■ **HOW TO COMPLETE THIS TASK**
Where the records below show a line containing "The height and width of the screenshot is (576, 1024).", start copying; end with the line containing "Viewport: 1602px width, 821px height.", and copy it too.

:::

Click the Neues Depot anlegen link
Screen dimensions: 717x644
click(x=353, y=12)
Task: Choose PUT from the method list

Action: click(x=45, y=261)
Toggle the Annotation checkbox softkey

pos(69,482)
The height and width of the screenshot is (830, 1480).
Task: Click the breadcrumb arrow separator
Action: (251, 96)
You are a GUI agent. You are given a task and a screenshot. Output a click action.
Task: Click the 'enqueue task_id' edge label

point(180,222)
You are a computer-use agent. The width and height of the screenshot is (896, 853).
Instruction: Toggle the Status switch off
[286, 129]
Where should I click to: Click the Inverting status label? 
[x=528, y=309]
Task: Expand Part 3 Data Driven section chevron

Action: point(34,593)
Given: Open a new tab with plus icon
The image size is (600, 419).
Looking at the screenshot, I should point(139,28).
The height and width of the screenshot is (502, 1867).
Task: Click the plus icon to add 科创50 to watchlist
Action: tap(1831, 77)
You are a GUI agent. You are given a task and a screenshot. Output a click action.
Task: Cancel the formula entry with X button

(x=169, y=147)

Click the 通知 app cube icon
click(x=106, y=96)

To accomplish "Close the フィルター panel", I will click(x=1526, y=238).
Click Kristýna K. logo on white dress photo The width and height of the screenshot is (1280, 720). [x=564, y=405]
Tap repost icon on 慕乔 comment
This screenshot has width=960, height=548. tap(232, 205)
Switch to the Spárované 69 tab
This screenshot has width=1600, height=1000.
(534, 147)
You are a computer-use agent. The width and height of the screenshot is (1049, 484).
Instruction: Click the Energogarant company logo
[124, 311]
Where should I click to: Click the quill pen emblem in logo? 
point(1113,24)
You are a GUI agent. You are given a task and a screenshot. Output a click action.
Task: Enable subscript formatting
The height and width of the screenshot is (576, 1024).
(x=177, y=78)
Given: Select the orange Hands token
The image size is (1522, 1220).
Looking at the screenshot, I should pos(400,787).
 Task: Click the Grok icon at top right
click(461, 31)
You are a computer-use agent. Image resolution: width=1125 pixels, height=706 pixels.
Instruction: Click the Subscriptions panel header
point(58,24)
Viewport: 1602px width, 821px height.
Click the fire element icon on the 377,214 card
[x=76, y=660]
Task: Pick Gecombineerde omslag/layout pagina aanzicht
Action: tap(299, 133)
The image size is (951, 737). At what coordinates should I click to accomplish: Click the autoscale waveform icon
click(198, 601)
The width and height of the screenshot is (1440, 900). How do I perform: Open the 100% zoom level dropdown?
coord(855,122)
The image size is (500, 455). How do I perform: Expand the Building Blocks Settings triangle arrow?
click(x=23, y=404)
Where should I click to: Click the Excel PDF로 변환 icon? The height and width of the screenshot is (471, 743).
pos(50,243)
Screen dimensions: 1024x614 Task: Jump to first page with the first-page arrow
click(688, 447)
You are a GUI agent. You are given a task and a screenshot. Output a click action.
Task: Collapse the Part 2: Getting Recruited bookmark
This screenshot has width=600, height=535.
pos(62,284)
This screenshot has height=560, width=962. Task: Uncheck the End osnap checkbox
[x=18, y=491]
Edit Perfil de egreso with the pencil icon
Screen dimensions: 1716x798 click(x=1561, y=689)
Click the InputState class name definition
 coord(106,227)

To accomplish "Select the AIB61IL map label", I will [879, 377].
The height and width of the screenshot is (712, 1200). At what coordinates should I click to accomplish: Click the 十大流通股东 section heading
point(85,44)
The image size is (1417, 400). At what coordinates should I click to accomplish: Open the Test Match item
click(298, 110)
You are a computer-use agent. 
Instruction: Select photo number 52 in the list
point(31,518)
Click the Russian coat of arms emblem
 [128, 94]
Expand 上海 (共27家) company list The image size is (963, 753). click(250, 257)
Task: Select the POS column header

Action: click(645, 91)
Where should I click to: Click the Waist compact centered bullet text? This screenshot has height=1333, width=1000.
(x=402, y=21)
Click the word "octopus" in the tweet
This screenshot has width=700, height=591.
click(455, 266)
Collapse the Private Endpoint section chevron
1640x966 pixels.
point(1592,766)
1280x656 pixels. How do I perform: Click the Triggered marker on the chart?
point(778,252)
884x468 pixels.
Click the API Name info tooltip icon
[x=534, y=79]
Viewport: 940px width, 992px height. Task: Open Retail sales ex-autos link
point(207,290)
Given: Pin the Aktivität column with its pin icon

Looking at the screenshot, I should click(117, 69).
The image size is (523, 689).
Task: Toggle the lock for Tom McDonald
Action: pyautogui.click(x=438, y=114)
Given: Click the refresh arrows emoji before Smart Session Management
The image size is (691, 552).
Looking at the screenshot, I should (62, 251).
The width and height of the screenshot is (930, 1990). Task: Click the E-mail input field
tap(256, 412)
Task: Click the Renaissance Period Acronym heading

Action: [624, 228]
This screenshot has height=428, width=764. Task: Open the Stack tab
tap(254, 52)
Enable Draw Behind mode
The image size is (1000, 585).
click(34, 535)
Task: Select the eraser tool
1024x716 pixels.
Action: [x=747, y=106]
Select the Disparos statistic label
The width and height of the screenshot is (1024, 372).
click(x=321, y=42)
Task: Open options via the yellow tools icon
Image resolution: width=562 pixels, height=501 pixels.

:::

■ **SOLUTION**
The height and width of the screenshot is (576, 1024).
(x=177, y=78)
Given: Select the orange Hands token
The image size is (1522, 1220).
Looking at the screenshot, I should pos(400,787).
 Task: Click the Grok icon at top right
click(461, 31)
You are a computer-use agent. Image resolution: width=1125 pixels, height=706 pixels.
Instruction: Click the Subscriptions panel header
point(58,24)
Viewport: 1602px width, 821px height.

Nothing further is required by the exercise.